Moelis & Company LLC: Serving as the financial advisor to the independent directors of Vista Outdoor, Moelis & Company’s responsibilities included:

  • Independent assessment: Moelis conducted an independent review of both transaction proposals to provide an unbiased perspective to the independent directors.
  • Scenario analysis: They examined various strategic alternatives and potential market reactions to both the CSG and MNC offers.
  • Advisory role: Moelis assisted in communicating the financial rationale behind the rejection of the MNC offer and supported the Board in negotiations with CSG.

2. Legal advisory opinions:

Cravath, Swaine & Moore LLP: As legal advisors to Vista Outdoor, Cravath provided comprehensive legal guidance throughout the transaction process, including:

  • Regulatory compliance: Ensuring that all aspects of the CSG Transaction complied with relevant securities laws and regulations.
  • Contractual review: Cravath reviewed and amended the merger agreement with CSG, focusing on protecting stockholder interests and minimizing potential legal risks.
  • Strategic advice: Offering legal strategies for rejecting the MNC offer and handling potential litigation or disputes that might arise from this decision.

Gibson, Dunn & Crutcher LLP: Advising the independent directors, Gibson Dunn’s role included:

  • Conflict of interest management: Ensuring that the independent directors had access to unbiased legal advice, particularly in scenarios where conflicts of interest might arise.
  • Due diligence support: Assisting in the legal due diligence process for both the CSG Transaction and the MNC offer.
  • Opinion letters: Providing legal opinion letters that articulated the legal rationale for rejecting the MNC offer based on fiduciary duty and financial inadequacy.

Detailed evaluation of the MNC Offer

Financial inadequacy:

Both Morgan Stanley and Moelis & Company concluded that the $42.00 per share offer from MNC undervalued Vista Outdoor, particularly when considering the future growth prospects of Revelyst.

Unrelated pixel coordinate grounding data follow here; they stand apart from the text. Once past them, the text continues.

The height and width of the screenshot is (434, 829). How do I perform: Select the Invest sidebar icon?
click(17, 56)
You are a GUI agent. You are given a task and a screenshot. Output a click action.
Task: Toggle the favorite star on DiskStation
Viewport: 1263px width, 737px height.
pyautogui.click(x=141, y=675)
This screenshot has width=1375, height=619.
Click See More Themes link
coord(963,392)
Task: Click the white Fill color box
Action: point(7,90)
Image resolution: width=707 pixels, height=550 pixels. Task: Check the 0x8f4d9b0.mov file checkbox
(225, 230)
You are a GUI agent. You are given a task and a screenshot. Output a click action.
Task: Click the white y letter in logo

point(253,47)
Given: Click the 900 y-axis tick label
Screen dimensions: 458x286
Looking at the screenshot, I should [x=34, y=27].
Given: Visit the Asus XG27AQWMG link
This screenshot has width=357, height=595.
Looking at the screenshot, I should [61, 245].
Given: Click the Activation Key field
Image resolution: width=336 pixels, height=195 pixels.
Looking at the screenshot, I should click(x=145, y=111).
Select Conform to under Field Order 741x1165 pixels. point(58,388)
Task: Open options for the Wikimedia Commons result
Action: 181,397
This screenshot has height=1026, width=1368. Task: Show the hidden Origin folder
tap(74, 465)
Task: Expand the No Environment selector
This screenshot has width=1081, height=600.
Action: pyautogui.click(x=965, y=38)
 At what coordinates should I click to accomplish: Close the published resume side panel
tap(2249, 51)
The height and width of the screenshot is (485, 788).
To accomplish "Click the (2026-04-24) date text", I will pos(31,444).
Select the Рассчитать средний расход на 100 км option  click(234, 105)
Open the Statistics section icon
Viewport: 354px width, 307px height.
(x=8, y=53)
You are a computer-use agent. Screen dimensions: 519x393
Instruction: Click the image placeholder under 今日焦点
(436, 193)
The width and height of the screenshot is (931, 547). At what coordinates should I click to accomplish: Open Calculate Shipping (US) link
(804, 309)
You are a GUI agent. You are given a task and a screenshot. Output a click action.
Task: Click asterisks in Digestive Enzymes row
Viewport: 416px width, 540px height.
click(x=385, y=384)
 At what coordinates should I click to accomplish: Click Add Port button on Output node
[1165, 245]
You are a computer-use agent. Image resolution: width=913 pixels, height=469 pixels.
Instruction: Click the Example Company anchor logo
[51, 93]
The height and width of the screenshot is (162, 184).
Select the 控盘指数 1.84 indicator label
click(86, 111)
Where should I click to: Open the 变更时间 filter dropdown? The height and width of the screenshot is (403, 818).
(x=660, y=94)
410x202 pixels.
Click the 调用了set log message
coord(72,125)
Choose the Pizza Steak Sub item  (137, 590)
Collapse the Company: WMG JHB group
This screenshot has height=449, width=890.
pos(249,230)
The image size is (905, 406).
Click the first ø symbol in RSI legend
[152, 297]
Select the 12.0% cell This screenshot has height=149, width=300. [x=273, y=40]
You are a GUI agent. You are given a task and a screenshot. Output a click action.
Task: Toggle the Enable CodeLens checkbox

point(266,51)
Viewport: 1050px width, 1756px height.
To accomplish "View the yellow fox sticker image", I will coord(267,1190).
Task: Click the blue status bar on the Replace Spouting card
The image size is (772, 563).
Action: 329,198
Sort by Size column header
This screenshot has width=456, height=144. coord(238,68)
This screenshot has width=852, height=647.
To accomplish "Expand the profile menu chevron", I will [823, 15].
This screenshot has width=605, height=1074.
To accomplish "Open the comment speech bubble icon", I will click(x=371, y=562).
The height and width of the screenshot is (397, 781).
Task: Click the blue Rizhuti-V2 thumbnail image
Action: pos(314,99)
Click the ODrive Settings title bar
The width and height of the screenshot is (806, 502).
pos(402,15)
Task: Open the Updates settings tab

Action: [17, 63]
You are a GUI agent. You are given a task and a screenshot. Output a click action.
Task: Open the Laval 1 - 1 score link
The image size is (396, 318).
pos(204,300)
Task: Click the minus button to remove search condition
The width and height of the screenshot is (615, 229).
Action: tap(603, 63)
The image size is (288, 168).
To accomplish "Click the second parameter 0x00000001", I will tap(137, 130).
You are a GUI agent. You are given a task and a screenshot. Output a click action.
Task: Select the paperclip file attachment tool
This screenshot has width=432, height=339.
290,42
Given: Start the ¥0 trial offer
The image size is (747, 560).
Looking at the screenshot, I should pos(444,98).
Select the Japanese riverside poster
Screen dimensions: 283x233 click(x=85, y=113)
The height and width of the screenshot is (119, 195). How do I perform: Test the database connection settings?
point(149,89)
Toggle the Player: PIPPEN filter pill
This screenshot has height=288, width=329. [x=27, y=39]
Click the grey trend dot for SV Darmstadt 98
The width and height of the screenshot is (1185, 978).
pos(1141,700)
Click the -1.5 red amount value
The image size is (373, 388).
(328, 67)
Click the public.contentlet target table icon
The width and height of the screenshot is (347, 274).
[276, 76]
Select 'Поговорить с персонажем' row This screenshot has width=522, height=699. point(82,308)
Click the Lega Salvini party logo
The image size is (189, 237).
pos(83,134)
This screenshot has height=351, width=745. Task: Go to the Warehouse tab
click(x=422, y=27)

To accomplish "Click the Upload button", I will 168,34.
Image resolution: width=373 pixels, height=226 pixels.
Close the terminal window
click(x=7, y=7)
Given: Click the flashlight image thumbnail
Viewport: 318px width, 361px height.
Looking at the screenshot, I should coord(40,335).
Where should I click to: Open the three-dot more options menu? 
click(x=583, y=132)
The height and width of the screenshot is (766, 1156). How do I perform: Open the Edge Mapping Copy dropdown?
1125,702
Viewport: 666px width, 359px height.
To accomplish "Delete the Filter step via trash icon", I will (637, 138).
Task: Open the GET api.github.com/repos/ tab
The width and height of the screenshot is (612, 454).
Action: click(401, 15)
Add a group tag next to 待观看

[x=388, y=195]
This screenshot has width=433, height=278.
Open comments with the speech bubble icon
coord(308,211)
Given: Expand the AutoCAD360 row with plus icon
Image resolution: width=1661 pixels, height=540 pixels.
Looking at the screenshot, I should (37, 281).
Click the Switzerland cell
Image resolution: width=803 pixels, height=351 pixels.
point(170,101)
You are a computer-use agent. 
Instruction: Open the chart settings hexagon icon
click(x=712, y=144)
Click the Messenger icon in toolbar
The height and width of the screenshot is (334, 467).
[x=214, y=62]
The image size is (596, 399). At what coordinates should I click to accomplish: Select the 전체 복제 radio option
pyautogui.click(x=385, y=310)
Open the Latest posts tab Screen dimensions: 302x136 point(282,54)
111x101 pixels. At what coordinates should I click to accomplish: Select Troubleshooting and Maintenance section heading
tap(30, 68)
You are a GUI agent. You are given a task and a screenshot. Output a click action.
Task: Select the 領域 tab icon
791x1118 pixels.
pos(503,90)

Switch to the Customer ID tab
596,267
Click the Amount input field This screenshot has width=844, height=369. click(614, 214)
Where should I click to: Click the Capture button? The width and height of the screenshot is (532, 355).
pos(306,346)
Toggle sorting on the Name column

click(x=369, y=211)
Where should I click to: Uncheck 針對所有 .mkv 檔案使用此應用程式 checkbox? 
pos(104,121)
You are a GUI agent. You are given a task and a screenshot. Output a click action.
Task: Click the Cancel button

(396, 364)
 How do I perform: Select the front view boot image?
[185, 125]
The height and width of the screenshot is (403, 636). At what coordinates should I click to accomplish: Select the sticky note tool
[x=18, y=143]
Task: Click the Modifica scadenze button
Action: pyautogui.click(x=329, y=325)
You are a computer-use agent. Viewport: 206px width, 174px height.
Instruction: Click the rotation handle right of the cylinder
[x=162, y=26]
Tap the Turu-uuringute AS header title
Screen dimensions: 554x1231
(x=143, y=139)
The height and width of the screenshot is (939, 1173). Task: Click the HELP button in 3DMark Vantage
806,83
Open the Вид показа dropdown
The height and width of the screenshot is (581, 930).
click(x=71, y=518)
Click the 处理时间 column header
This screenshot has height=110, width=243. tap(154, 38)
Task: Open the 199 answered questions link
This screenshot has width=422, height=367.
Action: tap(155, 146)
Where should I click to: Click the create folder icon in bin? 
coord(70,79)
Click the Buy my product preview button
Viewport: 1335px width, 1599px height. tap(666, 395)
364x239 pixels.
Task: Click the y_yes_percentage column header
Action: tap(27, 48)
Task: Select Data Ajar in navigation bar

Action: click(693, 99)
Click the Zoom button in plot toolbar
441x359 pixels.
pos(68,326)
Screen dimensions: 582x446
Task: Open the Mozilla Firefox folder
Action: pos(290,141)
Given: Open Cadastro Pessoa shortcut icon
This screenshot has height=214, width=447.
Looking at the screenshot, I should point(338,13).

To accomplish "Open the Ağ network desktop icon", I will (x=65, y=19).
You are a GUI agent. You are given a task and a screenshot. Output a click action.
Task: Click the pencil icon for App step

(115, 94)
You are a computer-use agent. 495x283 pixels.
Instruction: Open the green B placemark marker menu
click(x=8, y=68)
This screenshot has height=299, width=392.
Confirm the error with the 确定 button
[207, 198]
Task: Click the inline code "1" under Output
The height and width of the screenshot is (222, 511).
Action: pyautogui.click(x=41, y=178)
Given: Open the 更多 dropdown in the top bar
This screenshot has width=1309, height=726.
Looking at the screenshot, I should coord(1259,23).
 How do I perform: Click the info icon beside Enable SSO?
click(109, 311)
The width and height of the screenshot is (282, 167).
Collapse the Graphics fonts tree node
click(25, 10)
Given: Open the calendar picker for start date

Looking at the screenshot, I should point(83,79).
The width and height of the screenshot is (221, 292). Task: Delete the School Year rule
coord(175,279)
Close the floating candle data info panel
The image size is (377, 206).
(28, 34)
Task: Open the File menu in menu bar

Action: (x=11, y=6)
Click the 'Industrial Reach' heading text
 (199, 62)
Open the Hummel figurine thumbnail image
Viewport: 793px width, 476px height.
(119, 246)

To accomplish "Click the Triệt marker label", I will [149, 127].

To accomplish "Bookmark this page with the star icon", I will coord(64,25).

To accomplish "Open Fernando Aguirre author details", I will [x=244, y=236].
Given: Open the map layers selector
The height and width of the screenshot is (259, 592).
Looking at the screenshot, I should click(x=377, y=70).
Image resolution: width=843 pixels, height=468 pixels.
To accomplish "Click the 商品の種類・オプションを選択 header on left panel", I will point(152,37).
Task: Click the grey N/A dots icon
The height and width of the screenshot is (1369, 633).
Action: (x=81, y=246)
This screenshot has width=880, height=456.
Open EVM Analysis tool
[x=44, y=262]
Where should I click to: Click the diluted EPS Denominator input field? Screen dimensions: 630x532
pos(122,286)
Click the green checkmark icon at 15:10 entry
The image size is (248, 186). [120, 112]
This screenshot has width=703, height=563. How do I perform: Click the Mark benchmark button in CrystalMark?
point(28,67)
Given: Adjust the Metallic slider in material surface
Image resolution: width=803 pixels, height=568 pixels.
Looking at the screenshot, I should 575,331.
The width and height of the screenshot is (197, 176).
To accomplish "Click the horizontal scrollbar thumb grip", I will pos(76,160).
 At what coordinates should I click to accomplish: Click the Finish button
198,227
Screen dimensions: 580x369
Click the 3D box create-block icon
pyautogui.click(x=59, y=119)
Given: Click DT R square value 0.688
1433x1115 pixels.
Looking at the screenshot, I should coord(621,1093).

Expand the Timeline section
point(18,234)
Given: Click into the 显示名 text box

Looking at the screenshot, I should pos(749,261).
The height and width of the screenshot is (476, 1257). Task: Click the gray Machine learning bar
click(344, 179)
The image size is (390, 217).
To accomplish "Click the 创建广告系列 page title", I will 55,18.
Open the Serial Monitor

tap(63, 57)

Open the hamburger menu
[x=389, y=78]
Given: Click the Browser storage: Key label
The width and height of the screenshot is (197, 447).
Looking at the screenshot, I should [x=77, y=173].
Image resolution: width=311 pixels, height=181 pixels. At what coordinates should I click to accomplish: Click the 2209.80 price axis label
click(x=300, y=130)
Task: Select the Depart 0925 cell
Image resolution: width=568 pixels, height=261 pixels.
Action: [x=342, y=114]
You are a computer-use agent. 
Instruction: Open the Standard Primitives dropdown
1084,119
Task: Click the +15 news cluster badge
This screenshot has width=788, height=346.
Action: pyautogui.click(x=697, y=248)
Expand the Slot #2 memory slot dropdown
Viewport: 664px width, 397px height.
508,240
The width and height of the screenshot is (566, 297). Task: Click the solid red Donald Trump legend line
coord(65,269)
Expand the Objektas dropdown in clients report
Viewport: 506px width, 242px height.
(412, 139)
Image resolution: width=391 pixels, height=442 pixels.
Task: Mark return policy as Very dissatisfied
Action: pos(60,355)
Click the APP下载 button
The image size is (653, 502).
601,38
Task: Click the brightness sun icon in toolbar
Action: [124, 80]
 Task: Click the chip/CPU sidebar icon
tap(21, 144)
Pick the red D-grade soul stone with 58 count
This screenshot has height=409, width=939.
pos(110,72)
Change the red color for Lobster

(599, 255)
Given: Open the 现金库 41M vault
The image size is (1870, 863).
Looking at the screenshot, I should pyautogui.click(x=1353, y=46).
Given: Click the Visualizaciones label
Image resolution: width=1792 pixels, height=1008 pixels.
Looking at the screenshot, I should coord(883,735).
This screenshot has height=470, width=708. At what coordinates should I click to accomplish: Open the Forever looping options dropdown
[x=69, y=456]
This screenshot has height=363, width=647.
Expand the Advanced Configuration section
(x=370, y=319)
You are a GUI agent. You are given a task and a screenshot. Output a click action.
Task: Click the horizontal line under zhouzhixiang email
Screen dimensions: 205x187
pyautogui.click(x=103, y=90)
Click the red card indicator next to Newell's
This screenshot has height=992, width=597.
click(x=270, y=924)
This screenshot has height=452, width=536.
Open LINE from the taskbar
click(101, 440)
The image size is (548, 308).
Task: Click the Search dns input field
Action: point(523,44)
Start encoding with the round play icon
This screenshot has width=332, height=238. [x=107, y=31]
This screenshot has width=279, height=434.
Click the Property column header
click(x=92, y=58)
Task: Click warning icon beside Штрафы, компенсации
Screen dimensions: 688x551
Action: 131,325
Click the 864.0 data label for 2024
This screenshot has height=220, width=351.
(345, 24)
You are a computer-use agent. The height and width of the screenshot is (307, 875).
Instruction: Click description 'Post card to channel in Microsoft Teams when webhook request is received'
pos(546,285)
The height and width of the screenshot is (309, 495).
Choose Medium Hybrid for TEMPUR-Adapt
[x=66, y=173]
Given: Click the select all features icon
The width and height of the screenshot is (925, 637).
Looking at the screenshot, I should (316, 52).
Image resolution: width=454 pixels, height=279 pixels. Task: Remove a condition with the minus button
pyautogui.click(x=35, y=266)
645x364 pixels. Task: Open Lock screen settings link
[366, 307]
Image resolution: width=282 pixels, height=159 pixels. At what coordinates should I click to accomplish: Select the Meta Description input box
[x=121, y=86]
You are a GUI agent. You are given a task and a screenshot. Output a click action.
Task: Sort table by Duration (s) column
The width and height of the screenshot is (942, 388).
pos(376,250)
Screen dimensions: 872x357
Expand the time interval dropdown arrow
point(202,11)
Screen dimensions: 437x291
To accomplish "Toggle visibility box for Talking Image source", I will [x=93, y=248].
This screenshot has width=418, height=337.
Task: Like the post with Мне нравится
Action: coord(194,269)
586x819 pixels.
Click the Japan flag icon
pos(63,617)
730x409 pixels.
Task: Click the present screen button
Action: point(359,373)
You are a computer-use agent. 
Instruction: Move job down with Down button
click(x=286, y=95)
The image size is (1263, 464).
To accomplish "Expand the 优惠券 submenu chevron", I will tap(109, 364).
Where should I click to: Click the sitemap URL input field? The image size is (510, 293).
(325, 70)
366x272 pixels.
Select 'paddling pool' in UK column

The advisors highlighted that:

  • Cash generation dependency: MNC’s proposal relied heavily on Vista Outdoor’s own cash flow generation capabilities, essentially using the company’s resources to fund the acquisition.
  • Long-Term growth overlooked: The offer did not adequately account for the expected EBITDA expansion and strategic initiatives planned for Revelyst, which were projected to drive significant future value.

Timing and certainty of closing:

The advisors emphasized the superior certainty and timing associated with the CSG Transaction:

  • Regulatory approvals secured: With all necessary regulatory approvals already in place, the CSG Transaction presented a clear and expedited path to closure.
  • MNC’s Financing Concerns: The MNC offer involved complex financing arrangements, including new debt and equity partners, which introduced additional risk and potential delays.

Strategic misalignment:

The Board, guided by their advisors, recognized that MNC’s approach was opportunistic and aimed at capturing the value of Revelyst at a discount:

  • Undervaluation of Revelyst: MNC failed to recognize the significant upside potential and strategic value of Revelyst, which could be better realized as an independent entity.
  • Market Reaction Risk: Accepting MNC’s offer could potentially undermine stockholder value by failing to capture the full market potential of Revelyst’s future growth.

Conclusion

The comprehensive advisory opinions provided by Morgan Stanley, Moelis & Company, Cravath, Swaine & Moore LLP, and Gibson, Dunn & Crutcher LLP played a critical role in guiding Vista Outdoor’s Board of Directors. The unanimous decision to proceed with the CSG Transaction and reject the MNC offer was rooted in a deep commitment to maximizing stockholder value, strategic growth prospects, and ensuring the long-term success of both The Kinetic Group and Revelyst.